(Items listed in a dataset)
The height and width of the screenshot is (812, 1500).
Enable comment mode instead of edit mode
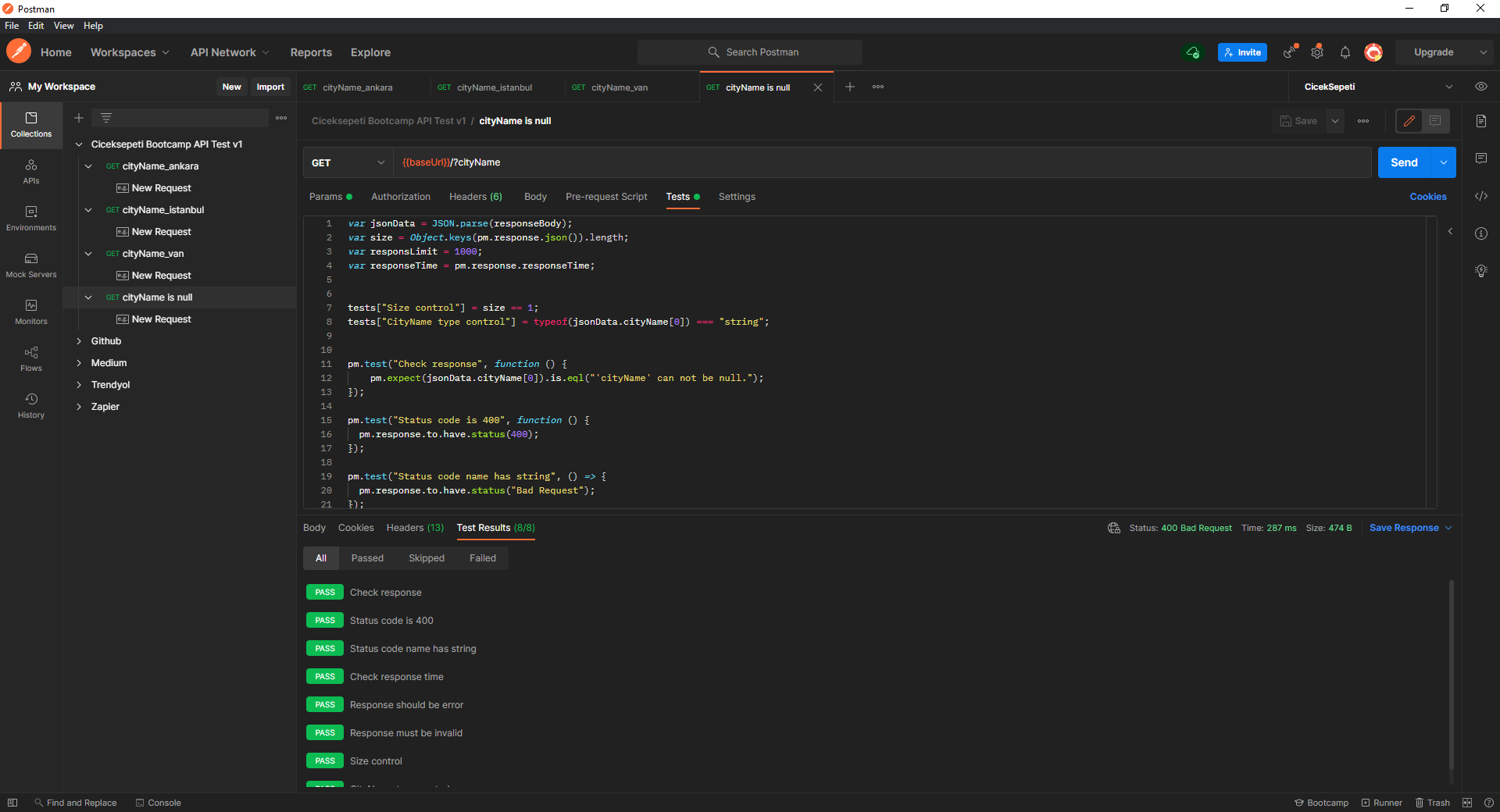click(x=1435, y=121)
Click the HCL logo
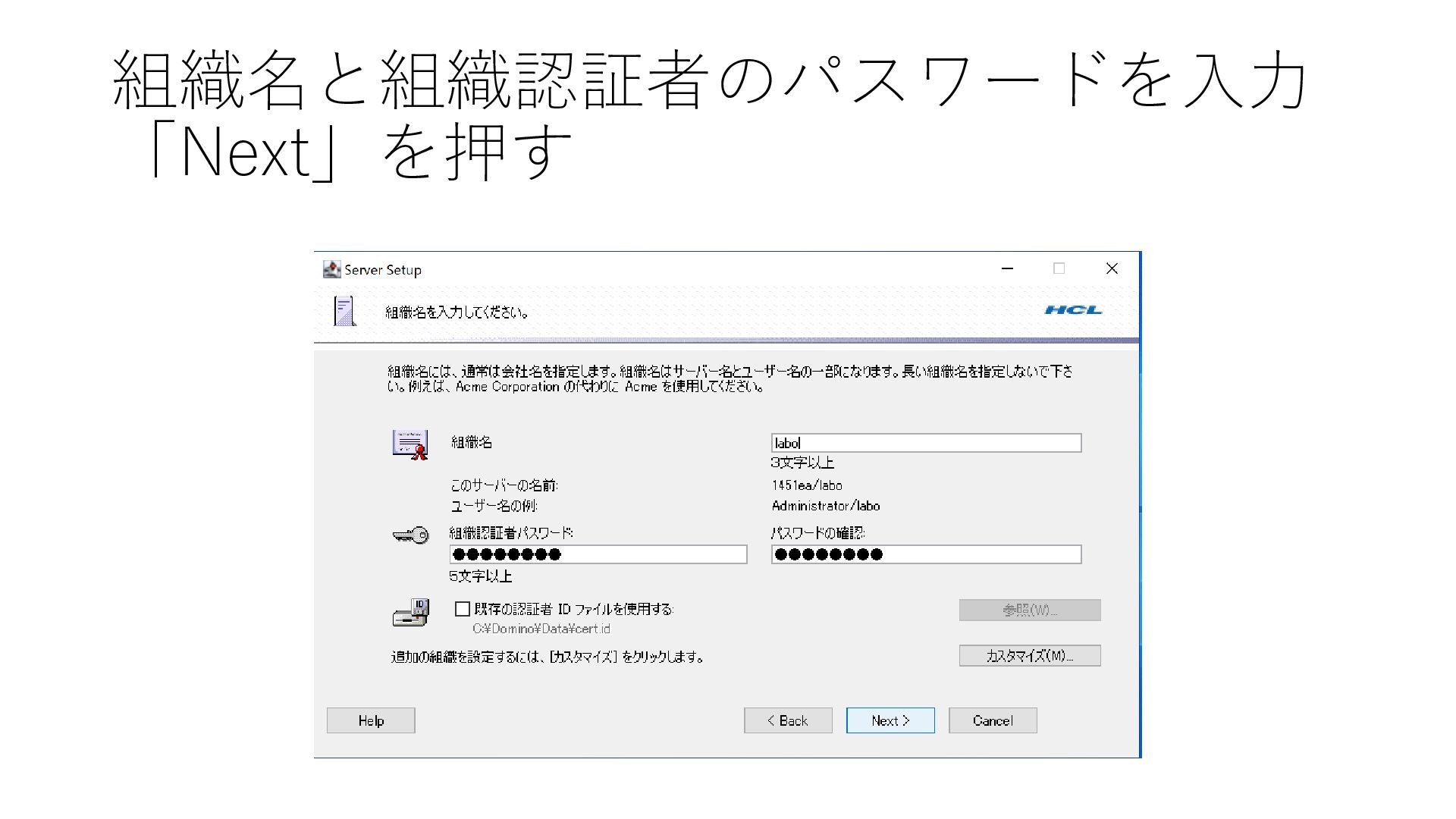This screenshot has width=1456, height=819. 1073,309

● Task statement
From the line that contains "Enable comment mode instead of edit mode" to the last line of the records above, copy each line exactly, both ends included, and leave the pictures out.

● Output below
Enable comment mode instead of edit mode
click(x=1435, y=121)
Click the HCL logo
This screenshot has width=1456, height=819. 1073,309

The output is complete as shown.